Advanced quantum mechanical (QM) computer simulations may be used to calculate how prone a molecule is to autoxidation and which part of the molecule is most sensitive to autoxidation. It is also possible to use QM computer simulations to find out how to increase or decrease the sensitivity of the molecule towards autoxidation, as well as to explore reaction mechanisms and the product stability. When computer simulations are used correctly, they are a very powerful tool to support and to design experiments. Also, when used correctly, computer simulation results together with laboratory results are important for understanding the theory behind the reactions that are explored.

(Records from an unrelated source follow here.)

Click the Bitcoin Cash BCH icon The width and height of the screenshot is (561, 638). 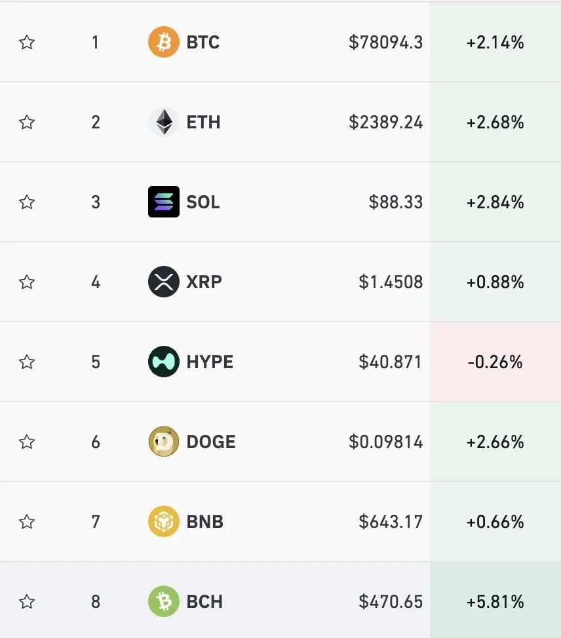(x=164, y=601)
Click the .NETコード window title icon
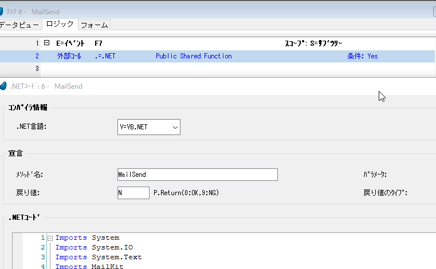 tap(5, 86)
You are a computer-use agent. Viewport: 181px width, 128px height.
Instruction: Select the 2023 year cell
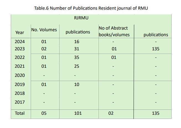(20, 49)
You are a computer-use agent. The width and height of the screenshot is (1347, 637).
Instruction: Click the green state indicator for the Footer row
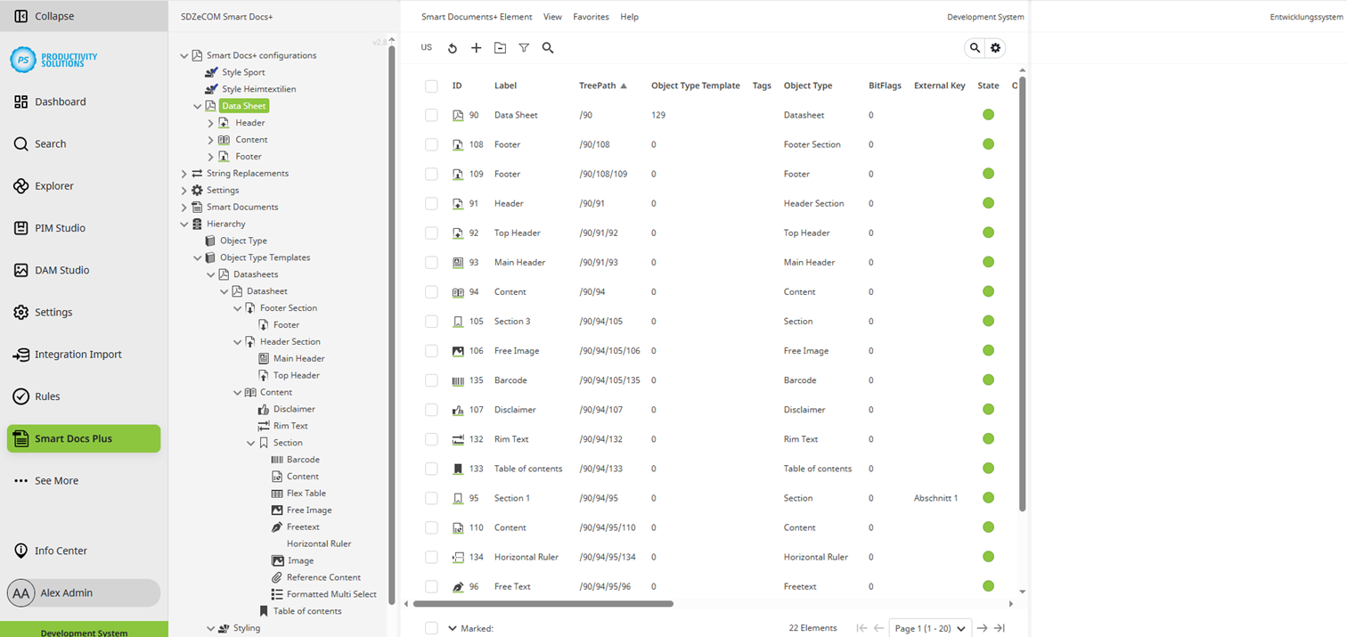[x=988, y=143]
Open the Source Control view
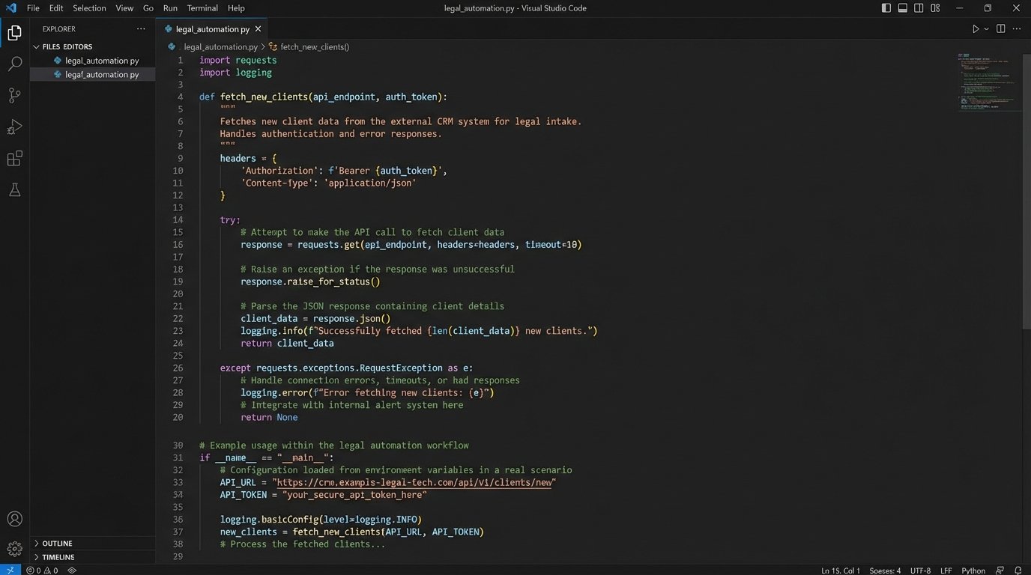1031x575 pixels. (x=14, y=96)
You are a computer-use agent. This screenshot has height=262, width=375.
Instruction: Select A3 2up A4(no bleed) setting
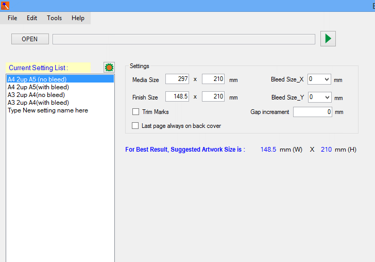tap(36, 95)
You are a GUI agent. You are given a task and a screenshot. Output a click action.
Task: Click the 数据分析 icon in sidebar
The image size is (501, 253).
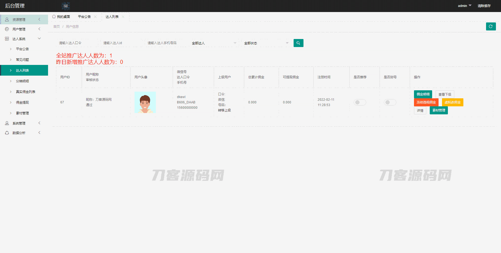[x=7, y=133]
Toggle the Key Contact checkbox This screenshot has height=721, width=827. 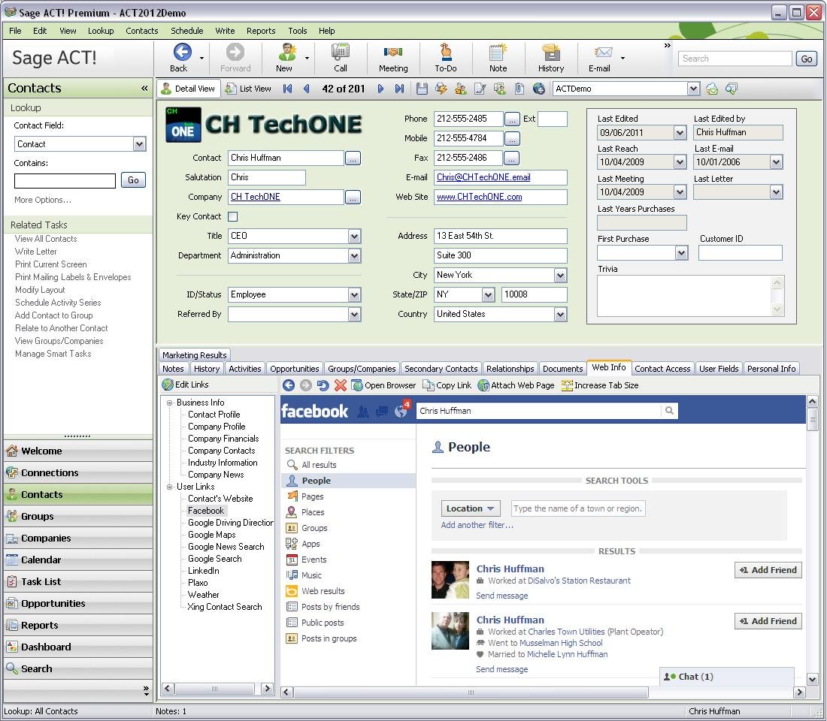point(233,216)
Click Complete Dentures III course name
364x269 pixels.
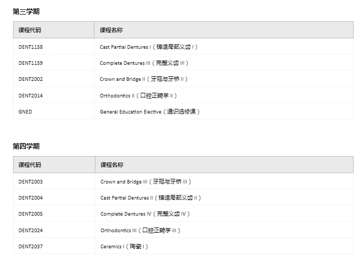click(144, 63)
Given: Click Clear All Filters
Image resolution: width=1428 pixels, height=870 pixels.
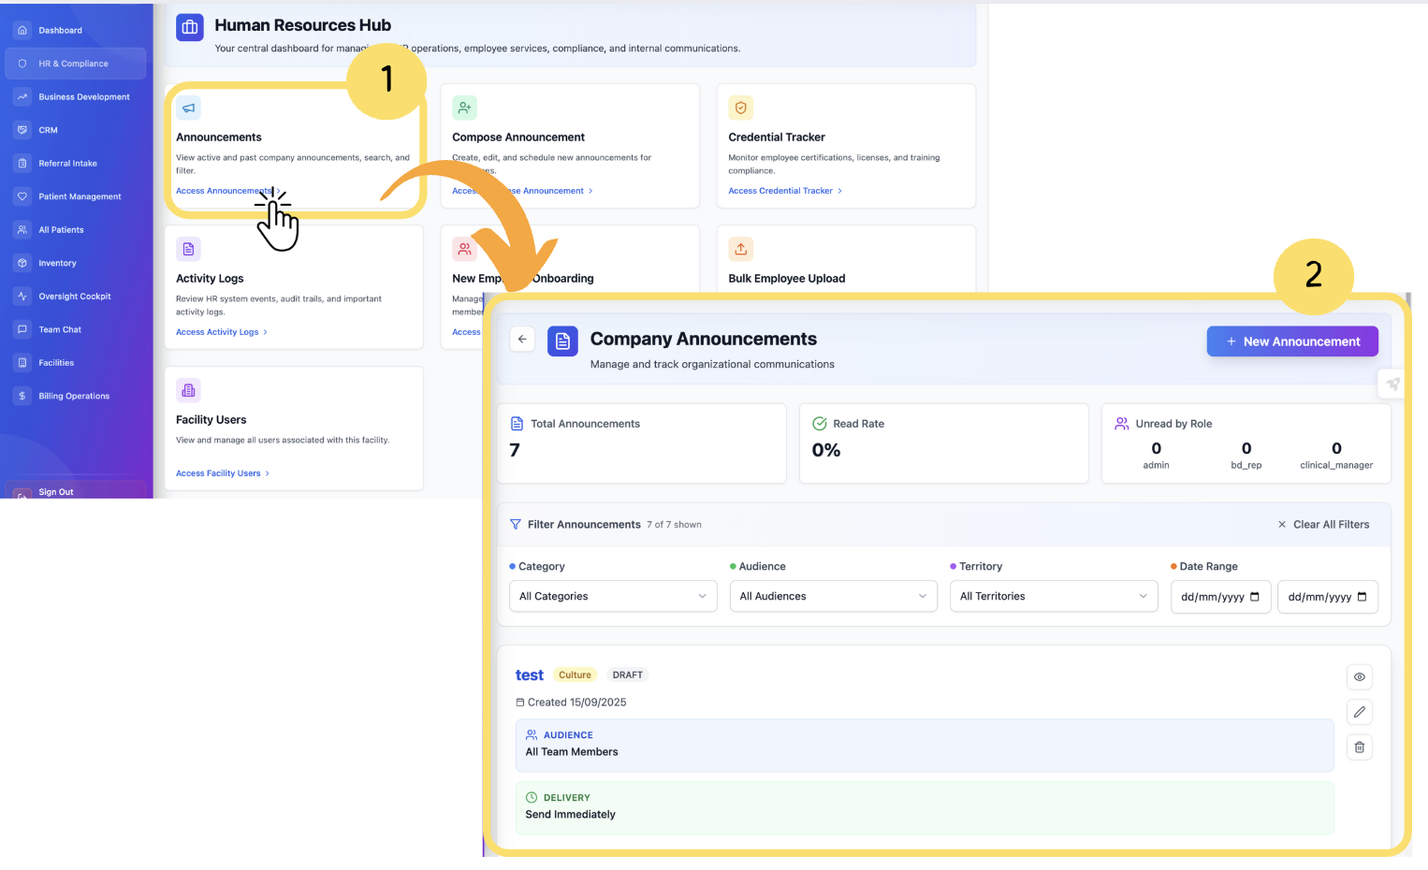Looking at the screenshot, I should 1323,525.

Today it is desirable to limit animal testing. Computer simulations do not replace animal experiments. However, the knowledge obtained from computer simulations together with laboratory work lead to increased understanding and helps to minimize the need for animal testing.
Wendelsbergs beräkningskemi has more than 15 years’ experience of these kinds of reactions. Some of the published work is found here.
Autoxidation is a kind of chain reaction that takes place when a compound is exposed to oxygen and that generates peroxides and hydroperoxides, but also aldehydes and other kinds of products may be produced.
As in all chain reactions, the reaction product catalyzes the reaction. After initiation, the reaction becomes self-catalyzing and continues until termination where for example two radicals combines to form a stable product. The scheme below shows an overview of a simplified autoxidation reaction consisting of 4 steps, and where oxygen adds to 2-methyl-pentene.
Step 1 is the initiation step, in here represented by a radical “I•” that abstracts a hydrogen atom from 2-methyl-pentene, forming “IH” and a 2-methyl-pentene radical.
The propagation step consists of step 2 and step 3, i.e. the chain reaction itself, which continues until the reactants are finished or until two of the formed radicals react with each other instead of continuing the propagation.
Step 2 is the first part of the propagation step. In this step the oxygen molecule adds to the 2-methyl-pentene radical, forming a peroxy radical.
Step 3 is the second part of the propagation step. In this step a hydroperoxide is formed together with a new 2-methyl-pentene radical. The latter may then react according to step 2 again.
Step 4 is the terminating step where two radicals reacts and form a stable product.